A journalist for the South London Press on 26th October 1867 wrote –
“A Correspondent of the Pall Mall Gazette has been visiting the Curragh Camp in County Kildare, and in a series of letters has told all about the Curragh Wren”
But this is not a wildlife blog, nor one with sweet and lovely nature filled connotations, it is one that shows the oldest profession in the world in action and how women supplying the needs of men were still seen as lowest of the low.
During the first half of the 19th Century, Ireland went through a lot, the largest crisis of all was in all likelihood the Great Famine between 1845 to 1852. Millions left Ireland and it is estimated over a million died from hunger, leaving many orphans and young women with no where to go and no means to pay for accommodation or food. One constant however (and I am not going to get political here) was the presence of British military forces in the country, and from around 1856, the Curragh Camp near Kildare was made permanent.

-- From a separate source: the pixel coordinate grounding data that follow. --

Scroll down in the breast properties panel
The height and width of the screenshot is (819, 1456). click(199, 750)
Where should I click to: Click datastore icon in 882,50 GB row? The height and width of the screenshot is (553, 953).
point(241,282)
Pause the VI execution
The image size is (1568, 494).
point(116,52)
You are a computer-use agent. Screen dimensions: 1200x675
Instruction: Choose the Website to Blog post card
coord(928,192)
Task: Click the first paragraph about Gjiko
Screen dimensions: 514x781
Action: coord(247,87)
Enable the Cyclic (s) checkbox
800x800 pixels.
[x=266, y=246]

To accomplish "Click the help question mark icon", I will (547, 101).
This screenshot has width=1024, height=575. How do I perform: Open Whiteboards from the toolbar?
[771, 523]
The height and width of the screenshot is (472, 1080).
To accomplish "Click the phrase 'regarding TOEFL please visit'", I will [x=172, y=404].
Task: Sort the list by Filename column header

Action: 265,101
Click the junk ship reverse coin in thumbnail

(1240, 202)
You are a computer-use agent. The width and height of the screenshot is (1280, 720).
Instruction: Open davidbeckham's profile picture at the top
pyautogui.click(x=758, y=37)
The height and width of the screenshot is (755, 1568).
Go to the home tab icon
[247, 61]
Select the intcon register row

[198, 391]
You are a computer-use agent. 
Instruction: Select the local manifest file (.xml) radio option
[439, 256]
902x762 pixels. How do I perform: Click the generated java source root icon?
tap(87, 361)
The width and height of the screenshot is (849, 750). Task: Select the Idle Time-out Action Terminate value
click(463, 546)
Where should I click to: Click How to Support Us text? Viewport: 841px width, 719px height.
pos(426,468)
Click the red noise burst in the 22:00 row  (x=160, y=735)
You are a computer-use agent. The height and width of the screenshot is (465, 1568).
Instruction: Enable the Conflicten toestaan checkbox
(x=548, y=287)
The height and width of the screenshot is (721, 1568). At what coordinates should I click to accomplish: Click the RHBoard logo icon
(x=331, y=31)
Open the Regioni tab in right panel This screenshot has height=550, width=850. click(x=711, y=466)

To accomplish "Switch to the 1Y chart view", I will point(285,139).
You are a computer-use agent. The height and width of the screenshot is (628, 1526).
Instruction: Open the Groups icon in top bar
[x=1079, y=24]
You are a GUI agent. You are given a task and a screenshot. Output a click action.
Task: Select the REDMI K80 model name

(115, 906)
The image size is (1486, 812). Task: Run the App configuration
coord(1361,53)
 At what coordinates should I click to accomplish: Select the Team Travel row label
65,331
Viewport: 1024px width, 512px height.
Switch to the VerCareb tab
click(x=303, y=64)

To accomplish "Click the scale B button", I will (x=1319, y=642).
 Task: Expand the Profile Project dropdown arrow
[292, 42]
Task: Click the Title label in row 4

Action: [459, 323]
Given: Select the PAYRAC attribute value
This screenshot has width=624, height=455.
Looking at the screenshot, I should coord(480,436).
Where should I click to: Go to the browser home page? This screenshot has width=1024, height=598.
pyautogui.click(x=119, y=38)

Just outside the base was a secondary camp, but those living there did not have plush bunks to sleep in, nor roofs over their head, they lived in dug out hollows in the group protected by no more than bushes and hedgerows, and this is why they were known as the wrens of the Curragh. Their role was that of prostitution, and to service the military men nearby. Some of the women had followed soldiers from other parts of the country, in the belief that they were “in love” or sometimes purely because they had been seduced and fallen pregnant as a result. Many of the women had been forced to start selling their body for sex due to the famine a few years earlier and have no other means to earn money.
A poem was published in English newspapers in 1867, entitled “The life and death of Curragh Wren”, sadly I cannot find the author but it starts like this
It was on a merry time, when Curragh Wren was young, so neatly as she danced, and so sweetly as she sung
Private Crossbelts won her with his coat of red, he doffed his cap to Jenny, and this to her he said
My dearest Jenny Wren, if you will be but mine, you shall eat nice Curragh pie, and drink nice Curragh wine.
The verse goes on to say how Jenny followed her Private, even though he obviously had only wanted her for one thing and she ends up in the Curragh, turns to whiskey to satiate her and subsequently dies.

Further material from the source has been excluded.